Setelah digusur, peron di sekitar stasiun diharapkan lebih tertata rapi. Selain itu areal parkir kendaraan di sekitar stasiun yang selama ini dijarah pedagang kaki lima dapat kembali berfungsi.Namun, para pedagang kios menilai PT KAI  tak adil. Pasalnya terang salah satu pedagang, Ayu,  toko waralaba masih dibebaskan beroperasi di sekitar peron.  “Tapi kenapa pemodal besar baru dapat izin, itu yang kita pertanyakan. Seperti di stasiun Bojong, itu masih aktif waralabanya kenapa enggak ikut digusur sementara pedagang kecil digusur! Atau di jalur 12 stasiun kota, lihat saja deh disana, itu pemodal besar semua. Mereka sudah makan badan peron, meja kursi mereka tetap ditaruh di jalur 12 di peron. Anda bisa lihat itu batas pagar peron, jadi kios kita sudah berada diluar peron.”
PT KAI lewat Juru Bicaranya Mateta Rizalulhaq kembali membantah tudingan bersikap diskriminatif. “Tapi yang dengan penuh kesadaran bongkar sendiri. Di UI itu sudah ada beberapa yang sudah mengosongkan sebelum terjadi pengosongan tiga hari sudah di kosongkan. Jadi pemahamannya cuma satu kembalikan kepada aturan itu, siapa kepada siapa kalau dia merasa dengan siapa dia membeli yang memberikan pengakuan ya tagih pada si A jangan dilimpahkan kepada PT kereta api,” katanya.

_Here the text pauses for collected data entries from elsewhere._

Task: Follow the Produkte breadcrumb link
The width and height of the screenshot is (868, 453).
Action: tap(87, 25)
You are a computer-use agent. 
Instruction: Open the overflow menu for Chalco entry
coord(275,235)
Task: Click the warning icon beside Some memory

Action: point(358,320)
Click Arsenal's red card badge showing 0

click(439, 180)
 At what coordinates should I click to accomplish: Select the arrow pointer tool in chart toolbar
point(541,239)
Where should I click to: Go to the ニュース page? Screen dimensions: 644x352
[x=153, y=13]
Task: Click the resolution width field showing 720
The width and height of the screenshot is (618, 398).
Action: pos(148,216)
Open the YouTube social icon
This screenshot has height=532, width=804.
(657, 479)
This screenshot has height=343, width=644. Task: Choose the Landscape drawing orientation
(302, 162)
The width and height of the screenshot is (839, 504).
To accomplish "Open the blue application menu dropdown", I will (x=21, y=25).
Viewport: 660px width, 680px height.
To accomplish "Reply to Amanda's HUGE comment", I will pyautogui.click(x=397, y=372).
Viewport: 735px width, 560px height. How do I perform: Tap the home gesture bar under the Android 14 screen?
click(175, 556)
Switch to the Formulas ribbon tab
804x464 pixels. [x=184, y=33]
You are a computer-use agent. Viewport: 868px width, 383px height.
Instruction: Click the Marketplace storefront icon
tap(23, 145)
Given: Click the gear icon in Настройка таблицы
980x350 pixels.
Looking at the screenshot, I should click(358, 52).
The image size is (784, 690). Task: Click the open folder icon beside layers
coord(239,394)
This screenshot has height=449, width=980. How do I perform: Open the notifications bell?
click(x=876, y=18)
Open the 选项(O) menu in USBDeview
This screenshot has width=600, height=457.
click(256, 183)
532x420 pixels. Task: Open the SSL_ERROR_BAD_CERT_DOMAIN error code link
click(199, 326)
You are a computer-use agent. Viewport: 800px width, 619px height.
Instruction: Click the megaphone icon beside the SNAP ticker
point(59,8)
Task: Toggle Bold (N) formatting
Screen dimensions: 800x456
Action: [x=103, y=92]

Ayu dan pedagang lainnya kini  terus berjuang menolak rencana penggusuran .
Dukungan Mahasiswa
Puluhan pedagang dari berbagai stasiun kereta api di Jabodetabek menyambangi Stasiun Universitas Indonesia di Depok. Mereka bukan ingin berdagang. Tetapi menggelar unjuk rasa. Menolak  rencana PT Kereta Api Indonesia (KAI)  menggusur pedagang kaki lima dan pedagang yang membuka kios di sekitar peron.
Aksi protes tersebut mendapat dukungan mahasiswa dari Universitas Indonesia. Ketua Badan Eksekutif Mahasiswa (BEM) UI Ali Abdillah menegaskan komitmen untuk membantu  pedagang. “Kita akan mengadakan aksi massa hari ini dibantu dari temen-temen dari BEM se-UI, mahasiswa universitas lain, dan juga pedagang stasiun lain. Intinya, ayo kita bareng-bareng duduk bersama antara PT KAI, mahasiswa dengan pedagang. Kita juga dari mahasiswa enggak mungkinlah asal bela, asalkan PT KAI mau menurunkan egoismenya karena apa yang dilakukan ini adalah penggusuran secara paksa. Kita juga mau kok stasiun yang modern tapi modernisasi itu enggak harus merampas hak kemanusiaan,” jelasnya.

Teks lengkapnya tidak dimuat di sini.